### Aim of the task
The full set of entries needs to be reproduced exactly.

Extracted data entries
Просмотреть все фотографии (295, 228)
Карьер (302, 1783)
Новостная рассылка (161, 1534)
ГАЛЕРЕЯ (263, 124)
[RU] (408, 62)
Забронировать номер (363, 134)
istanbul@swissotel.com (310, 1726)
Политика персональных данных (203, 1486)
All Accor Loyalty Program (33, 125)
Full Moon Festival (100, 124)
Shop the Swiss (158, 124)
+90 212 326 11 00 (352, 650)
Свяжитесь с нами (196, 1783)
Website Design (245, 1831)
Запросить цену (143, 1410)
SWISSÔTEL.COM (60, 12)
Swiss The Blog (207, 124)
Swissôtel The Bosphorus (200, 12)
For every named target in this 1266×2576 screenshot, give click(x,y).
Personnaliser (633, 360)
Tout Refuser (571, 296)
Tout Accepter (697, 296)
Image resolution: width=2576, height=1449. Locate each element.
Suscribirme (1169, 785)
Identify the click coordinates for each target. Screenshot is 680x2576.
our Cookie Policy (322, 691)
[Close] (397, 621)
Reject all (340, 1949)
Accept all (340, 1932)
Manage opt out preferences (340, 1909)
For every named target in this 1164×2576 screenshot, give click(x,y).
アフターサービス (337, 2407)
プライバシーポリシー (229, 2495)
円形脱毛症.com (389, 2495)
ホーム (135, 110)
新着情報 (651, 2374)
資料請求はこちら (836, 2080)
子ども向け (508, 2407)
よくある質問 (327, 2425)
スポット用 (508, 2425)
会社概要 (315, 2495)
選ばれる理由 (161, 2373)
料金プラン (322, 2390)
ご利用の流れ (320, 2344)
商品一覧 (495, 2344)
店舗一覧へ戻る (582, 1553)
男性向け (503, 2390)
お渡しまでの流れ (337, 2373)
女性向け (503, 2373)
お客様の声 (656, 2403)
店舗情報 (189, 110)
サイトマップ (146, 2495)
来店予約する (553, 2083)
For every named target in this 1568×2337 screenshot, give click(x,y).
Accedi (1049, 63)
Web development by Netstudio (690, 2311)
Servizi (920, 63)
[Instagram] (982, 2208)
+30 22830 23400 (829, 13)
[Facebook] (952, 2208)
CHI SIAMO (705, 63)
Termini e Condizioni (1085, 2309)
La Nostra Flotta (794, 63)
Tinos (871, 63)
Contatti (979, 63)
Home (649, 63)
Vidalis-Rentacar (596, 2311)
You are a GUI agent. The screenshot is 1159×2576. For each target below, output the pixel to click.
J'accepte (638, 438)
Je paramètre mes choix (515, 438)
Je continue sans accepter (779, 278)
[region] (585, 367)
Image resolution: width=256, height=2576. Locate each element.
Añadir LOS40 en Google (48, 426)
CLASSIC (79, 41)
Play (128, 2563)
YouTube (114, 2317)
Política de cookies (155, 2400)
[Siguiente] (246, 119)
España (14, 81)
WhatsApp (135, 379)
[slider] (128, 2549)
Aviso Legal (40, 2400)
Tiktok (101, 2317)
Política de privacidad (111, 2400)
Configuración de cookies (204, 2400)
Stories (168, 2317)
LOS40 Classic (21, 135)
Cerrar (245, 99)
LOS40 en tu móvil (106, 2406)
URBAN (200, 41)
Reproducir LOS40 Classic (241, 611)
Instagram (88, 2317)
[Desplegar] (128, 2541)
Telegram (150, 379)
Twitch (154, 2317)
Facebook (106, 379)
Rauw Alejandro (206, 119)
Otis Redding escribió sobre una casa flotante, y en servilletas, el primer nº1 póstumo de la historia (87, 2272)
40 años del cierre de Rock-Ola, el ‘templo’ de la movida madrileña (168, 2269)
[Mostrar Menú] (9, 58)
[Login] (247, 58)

### Answer to this problem
Просмотреть все фотографии (295, 228)
Карьер (302, 1783)
Новостная рассылка (161, 1534)
ГАЛЕРЕЯ (263, 124)
[RU] (408, 62)
Забронировать номер (363, 134)
istanbul@swissotel.com (310, 1726)
Политика персональных данных (203, 1486)
All Accor Loyalty Program (33, 125)
Full Moon Festival (100, 124)
Shop the Swiss (158, 124)
+90 212 326 11 00 (352, 650)
Свяжитесь с нами (196, 1783)
Website Design (245, 1831)
Запросить цену (143, 1410)
SWISSÔTEL.COM (60, 12)
Swiss The Blog (207, 124)
Swissôtel The Bosphorus (200, 12)
For every named target in this 1266×2576 screenshot, give click(x,y).
Personnaliser (633, 360)
Tout Refuser (571, 296)
Tout Accepter (697, 296)
Image resolution: width=2576, height=1449. Locate each element.
Suscribirme (1169, 785)
Identify the click coordinates for each target. Screenshot is 680x2576.
our Cookie Policy (322, 691)
[Close] (397, 621)
Reject all (340, 1949)
Accept all (340, 1932)
Manage opt out preferences (340, 1909)
For every named target in this 1164×2576 screenshot, give click(x,y).
アフターサービス (337, 2407)
プライバシーポリシー (229, 2495)
円形脱毛症.com (389, 2495)
ホーム (135, 110)
新着情報 (651, 2374)
資料請求はこちら (836, 2080)
子ども向け (508, 2407)
よくある質問 (327, 2425)
スポット用 (508, 2425)
会社概要 (315, 2495)
選ばれる理由 (161, 2373)
料金プラン (322, 2390)
ご利用の流れ (320, 2344)
商品一覧 (495, 2344)
店舗一覧へ戻る (582, 1553)
男性向け (503, 2390)
お渡しまでの流れ (337, 2373)
女性向け (503, 2373)
お客様の声 (656, 2403)
店舗情報 (189, 110)
サイトマップ (146, 2495)
来店予約する (553, 2083)
For every named target in this 1568×2337 screenshot, give click(x,y).
Accedi (1049, 63)
Web development by Netstudio (690, 2311)
Servizi (920, 63)
[Instagram] (982, 2208)
+30 22830 23400 (829, 13)
[Facebook] (952, 2208)
CHI SIAMO (705, 63)
Termini e Condizioni (1085, 2309)
La Nostra Flotta (794, 63)
Tinos (871, 63)
Contatti (979, 63)
Home (649, 63)
Vidalis-Rentacar (596, 2311)
You are a GUI agent. The screenshot is 1159×2576. For each target below, output the pixel to click.
J'accepte (638, 438)
Je paramètre mes choix (515, 438)
Je continue sans accepter (779, 278)
[region] (585, 367)
Image resolution: width=256, height=2576. Locate each element.
Añadir LOS40 en Google (48, 426)
CLASSIC (79, 41)
Play (128, 2563)
YouTube (114, 2317)
Política de cookies (155, 2400)
[Siguiente] (246, 119)
España (14, 81)
WhatsApp (135, 379)
[slider] (128, 2549)
Aviso Legal (40, 2400)
Tiktok (101, 2317)
Política de privacidad (111, 2400)
Configuración de cookies (204, 2400)
Stories (168, 2317)
LOS40 Classic (21, 135)
Cerrar (245, 99)
LOS40 en tu móvil (106, 2406)
URBAN (200, 41)
Reproducir LOS40 Classic (241, 611)
Instagram (88, 2317)
[Desplegar] (128, 2541)
Telegram (150, 379)
Twitch (154, 2317)
Facebook (106, 379)
Rauw Alejandro (206, 119)
Otis Redding escribió sobre una casa flotante, y en servilletas, el primer nº1 póstumo de la historia (87, 2272)
40 años del cierre de Rock-Ola, el ‘templo’ de la movida madrileña (168, 2269)
[Mostrar Menú] (9, 58)
[Login] (247, 58)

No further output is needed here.